Jerry shot his tesselated pads forward, trying to push and pummel the thing away, but the few blows that landed rebounded from that shiny body like pith-balls bouncing from an electrostatic plate.

Then the jellyfish grappled with, and held onto, one of Jerry's arms, and began calmly to tuck it into its digestive cavity. If the pad had been only lightly tactile before, it became supersensitive now, as the creature's digestive juices began to erode it into its component chemicals.
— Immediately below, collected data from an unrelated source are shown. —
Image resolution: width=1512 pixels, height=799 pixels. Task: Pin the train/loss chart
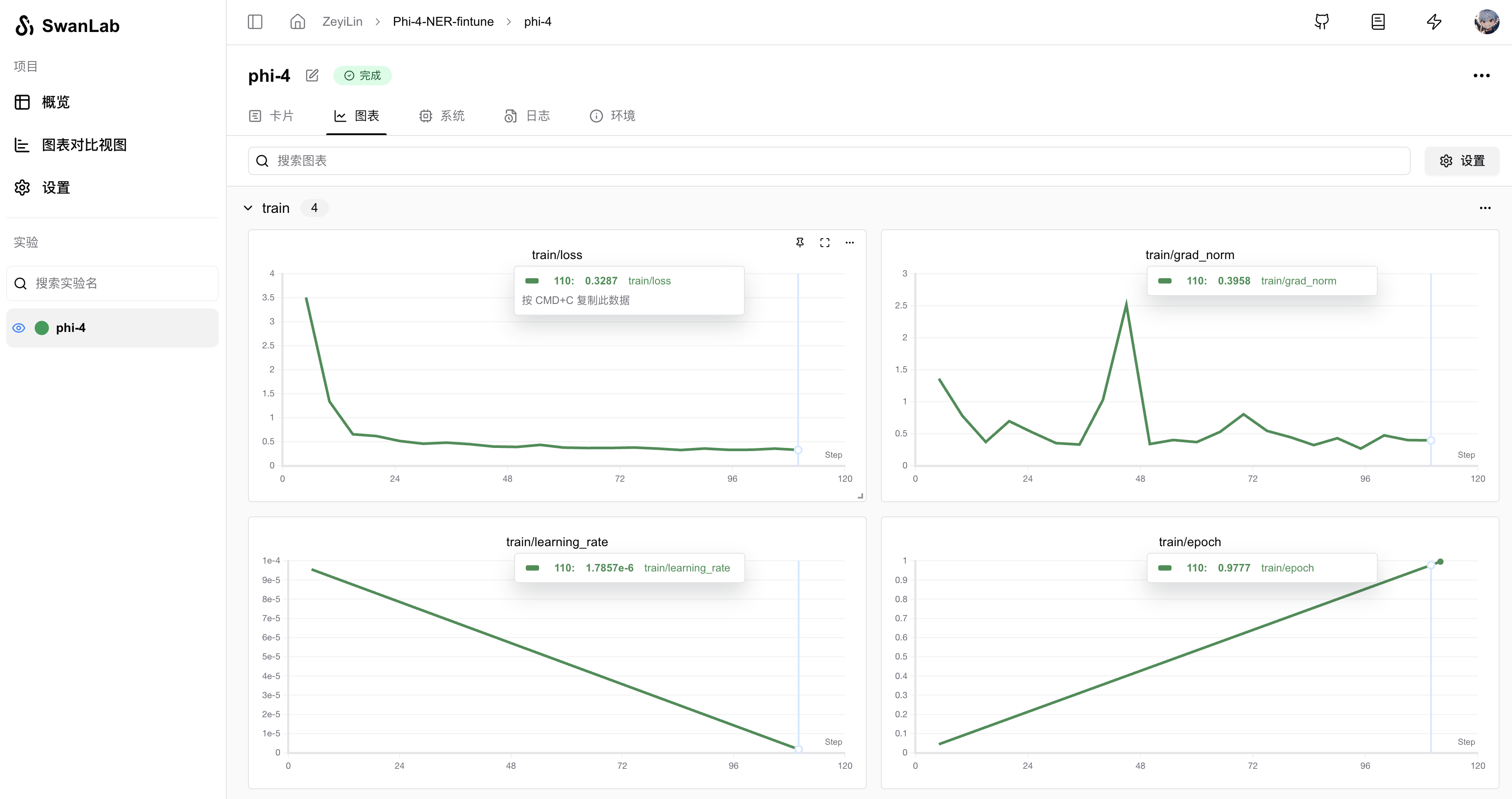point(800,243)
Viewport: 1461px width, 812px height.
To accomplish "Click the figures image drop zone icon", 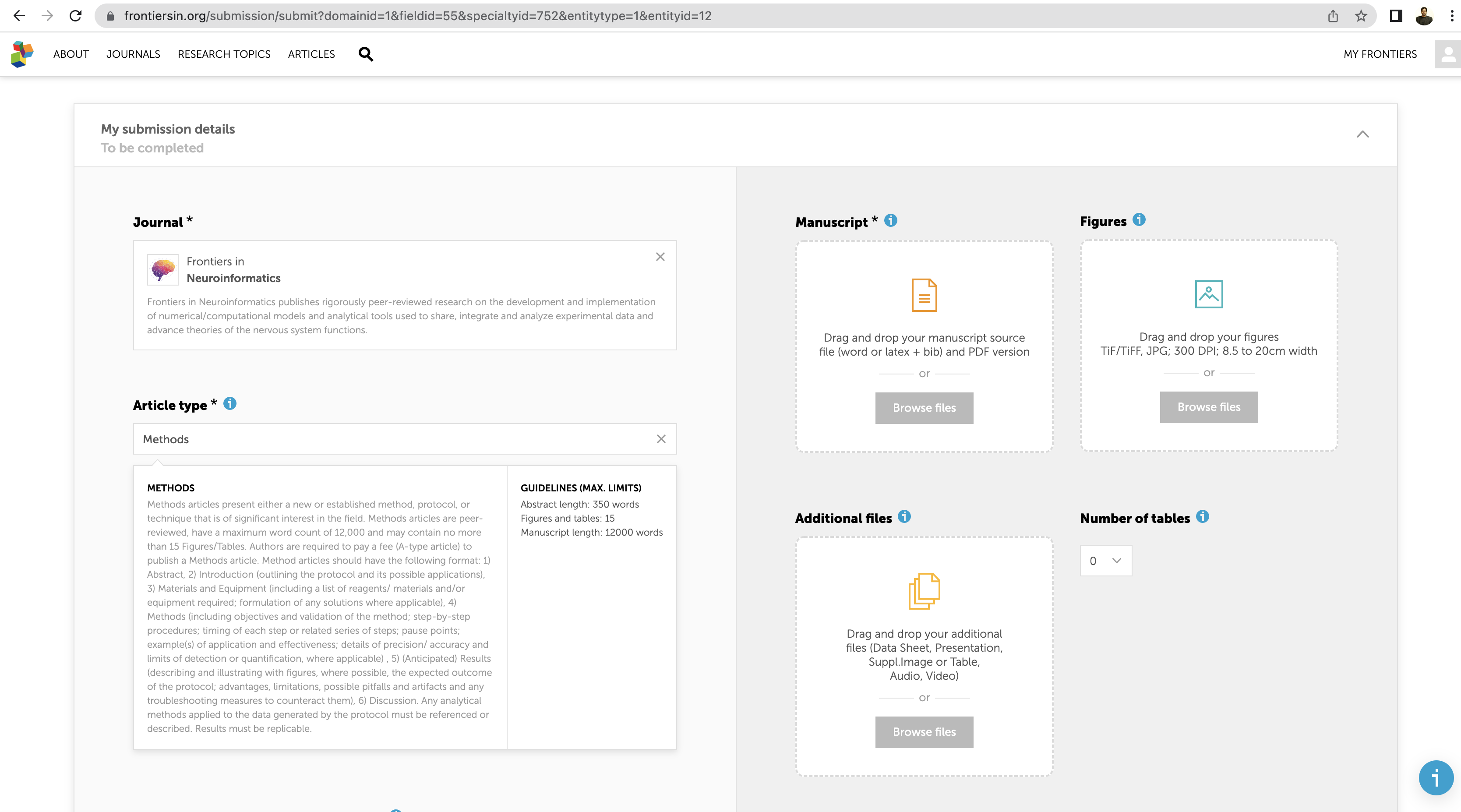I will (x=1209, y=294).
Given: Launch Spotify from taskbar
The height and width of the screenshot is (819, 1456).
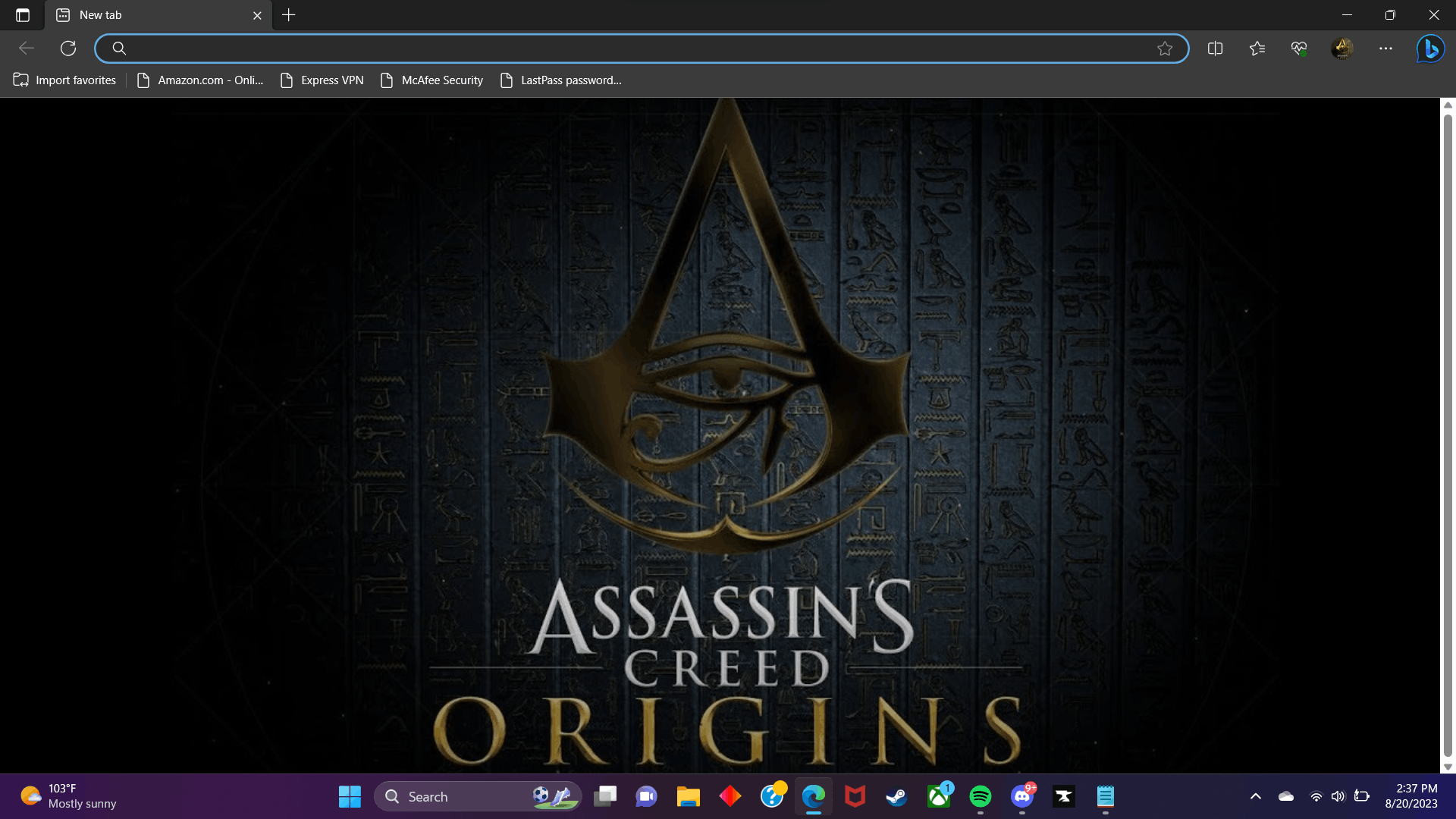Looking at the screenshot, I should [x=981, y=796].
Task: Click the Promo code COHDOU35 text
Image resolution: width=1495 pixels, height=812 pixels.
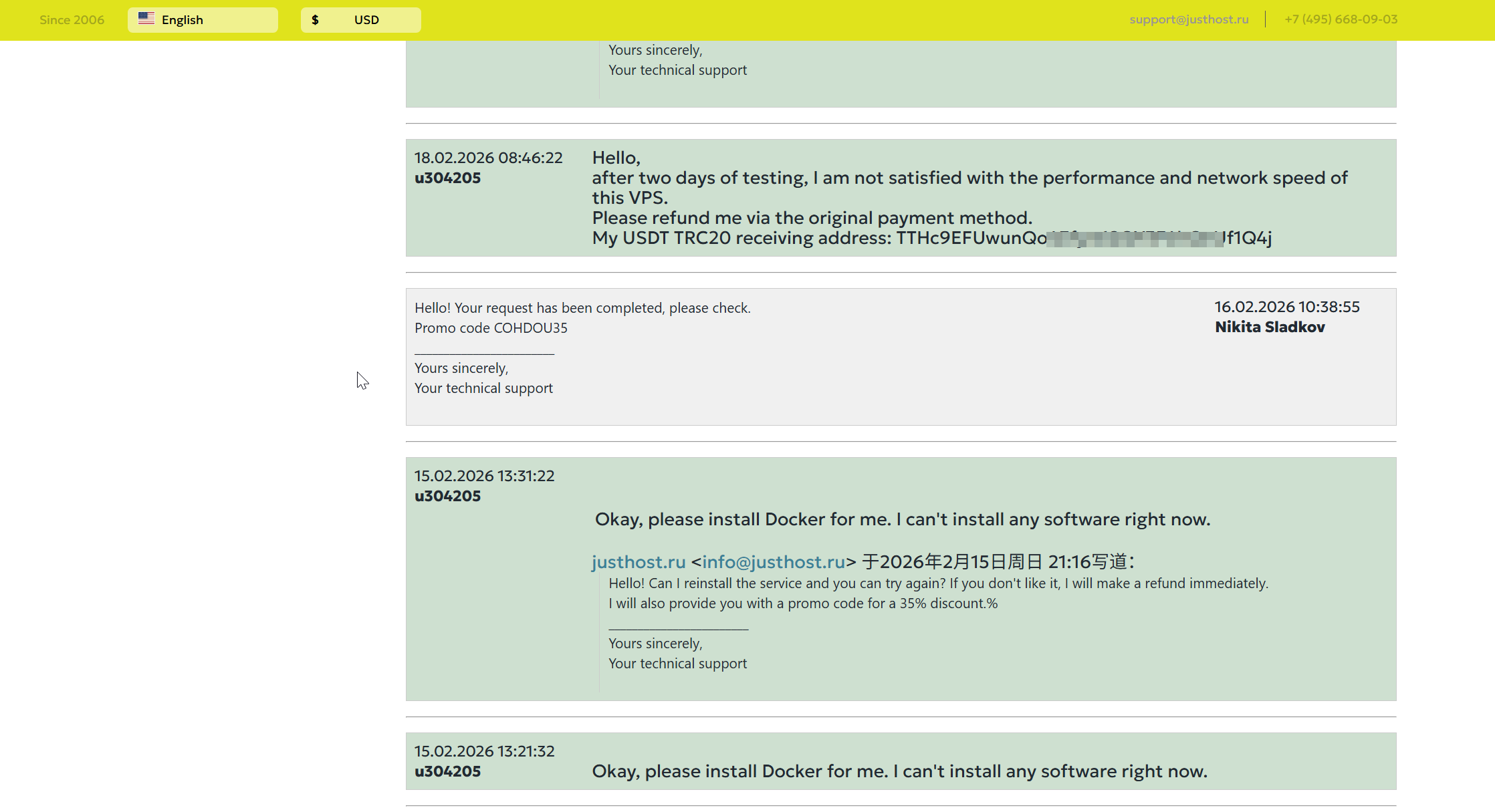Action: 491,328
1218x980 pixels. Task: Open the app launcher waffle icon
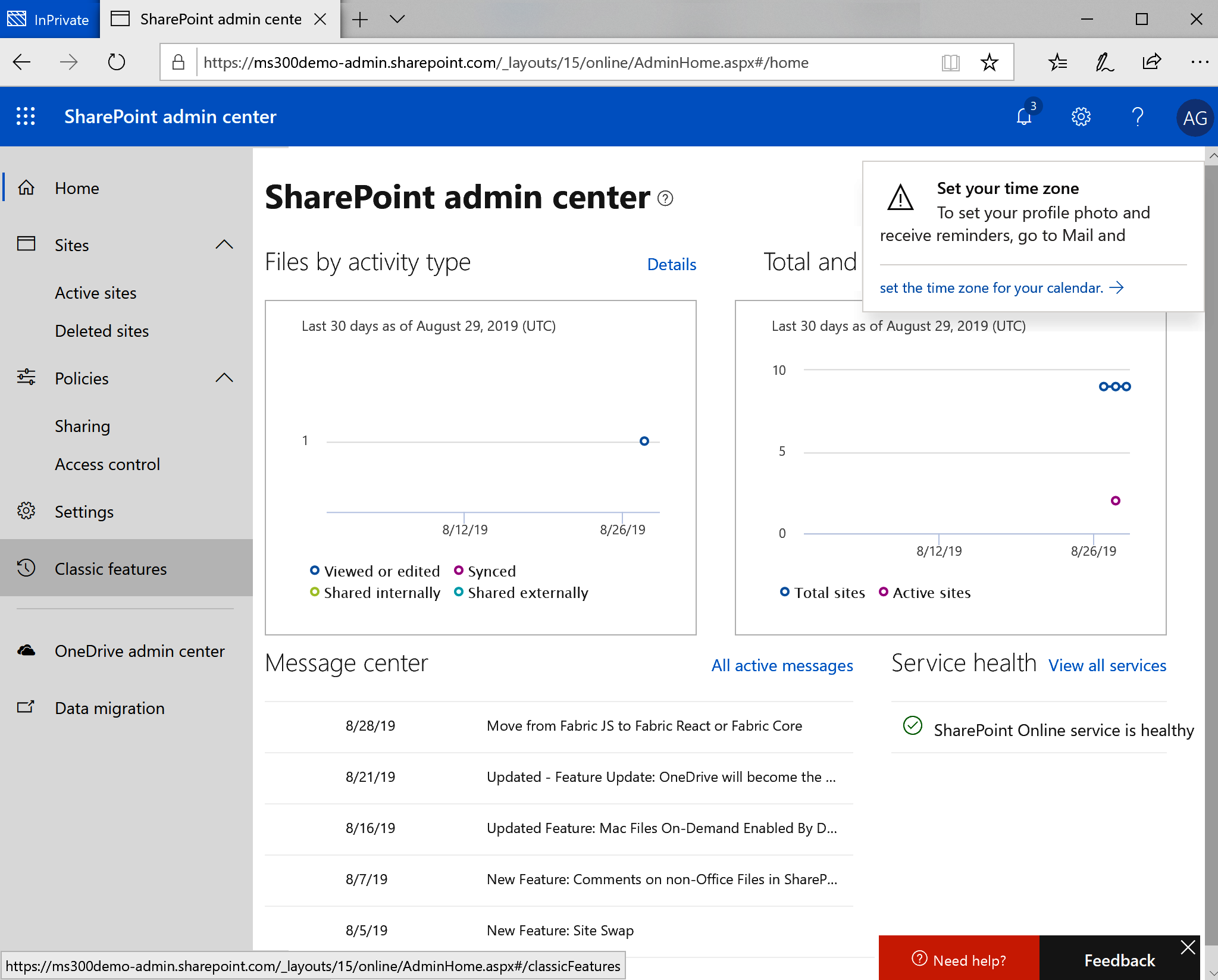(x=26, y=117)
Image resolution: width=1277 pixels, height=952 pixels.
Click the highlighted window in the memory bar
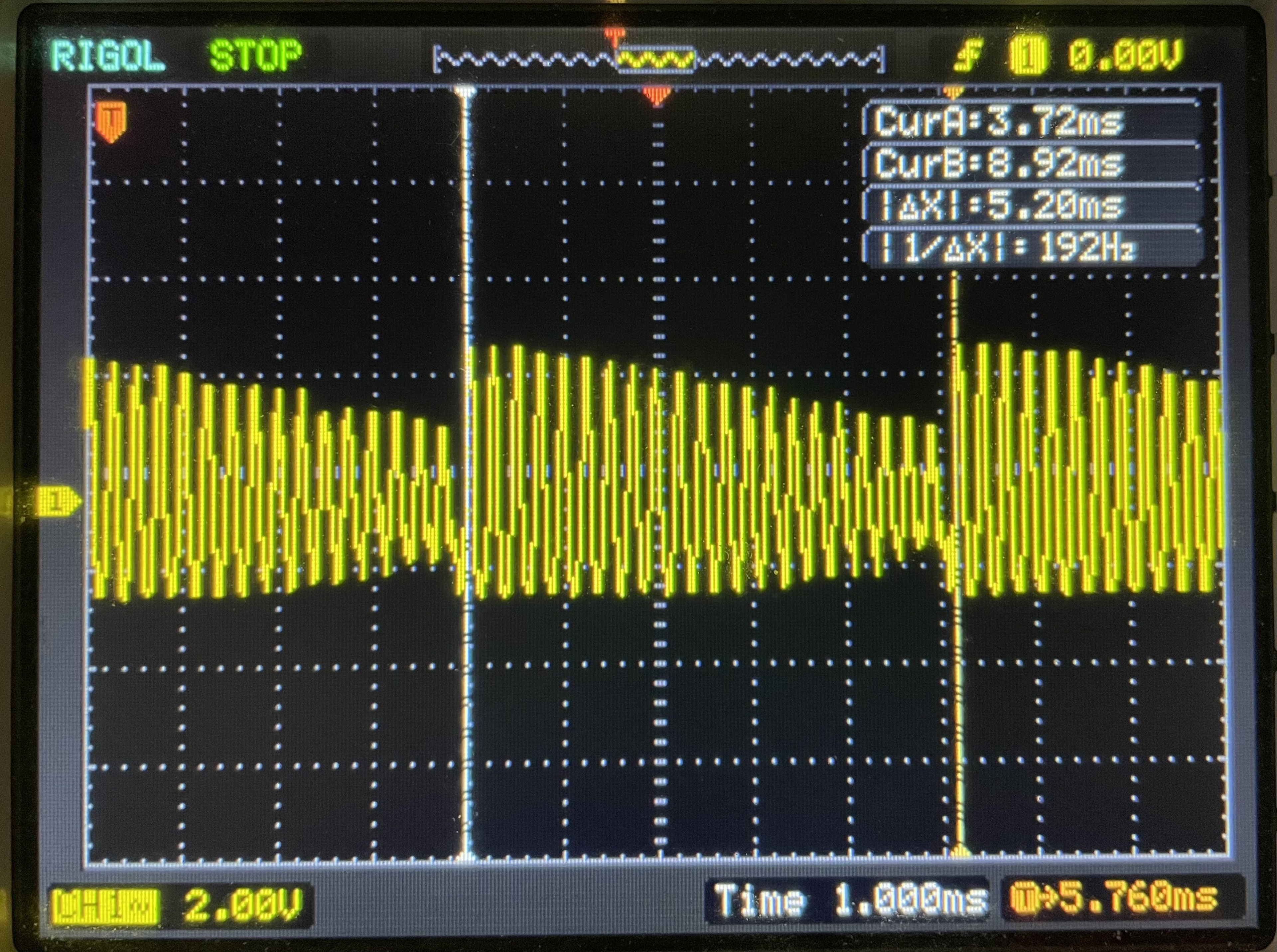pyautogui.click(x=656, y=60)
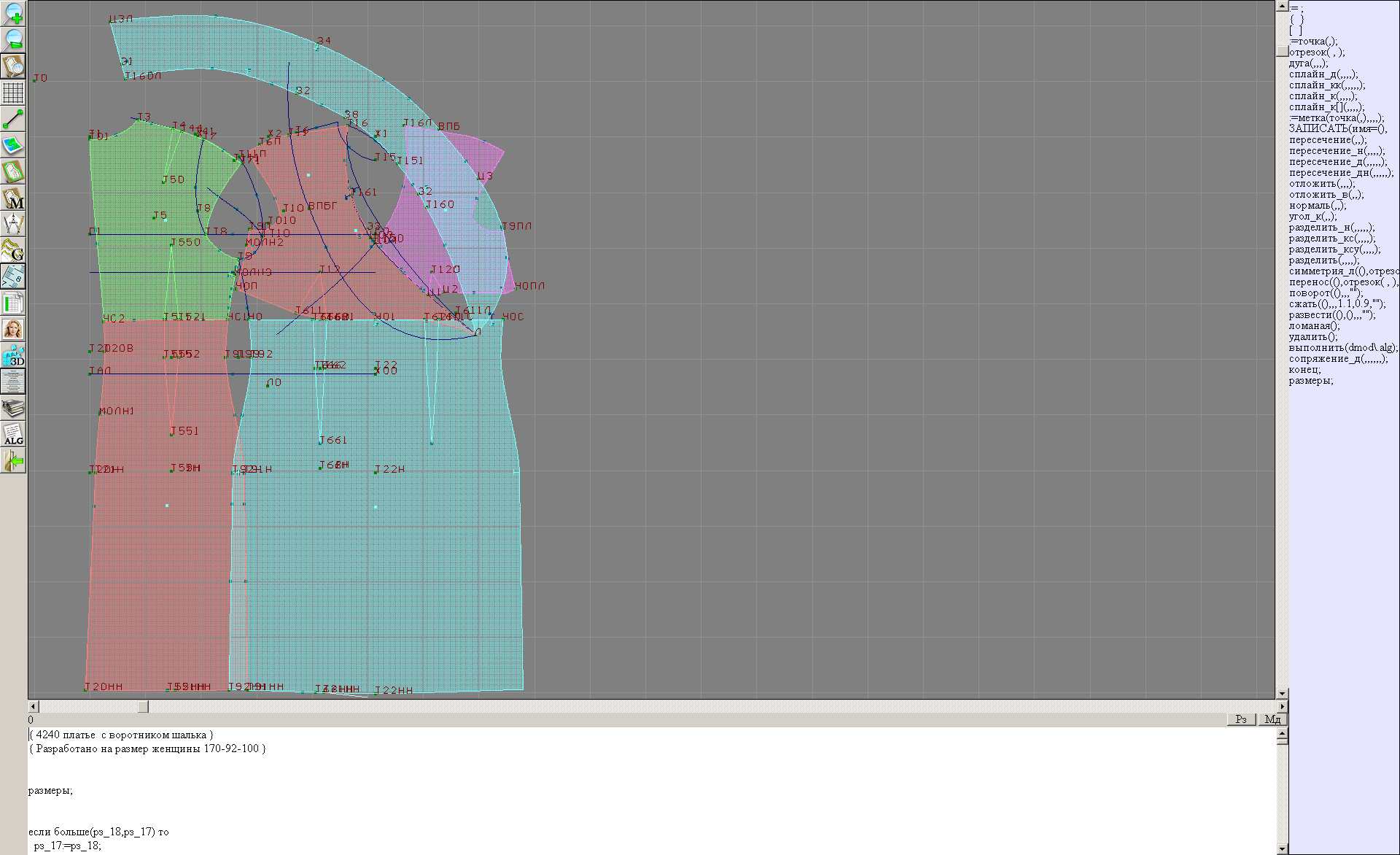Toggle the grid display icon
Screen dimensions: 1400x855
point(13,93)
Jerry felt as if he'd rammed his hand into an open wood fire. He tried to scream; nothing emerged between his jaws except that futile tongue-stump. The jellyfish, climbing in a leisurely fashion down the limb it was ingesting, flicked out a tentacle and began doing something horrible to Jerry's upper right eye. It sent waves of pain into his mind, and almost blotted out all thought, except for a maniac notion that urged Jerry to laugh at the creature's ambition. For its highly maneuverable tentacle-tip was diligently attempting to unscrew the eye.

Jerry's right arm was gone. Tentacles flipped and floundered all about his head-section. The digestive cavity of the jellyfish was widening, trying to take in Jerry's head at a single swallow. He saw, with the five usable eyes remaining, a crystally concavity, the sides glinting with digestive fluid tinted beautiful emerald by the foliage out beyond its semi-transparent body. Then the thing closed over his head, and the last of the eyes began to sear and sting.

Jerry's mind cried out in anguish ... and lightning flashed across his consciousness. White, silent lightning.

Pain ceased.

The time of Contact had passed.


III

Captain Daniel Peters paced agitatedly back and forth before the couch holding that still figure in its bulky helmet. The last glow of the sunset had vanished behind the trees around the clearing minutes before. Peters took three puffs from a just-ignited cigarette, then crushed the white cylinder under his heel.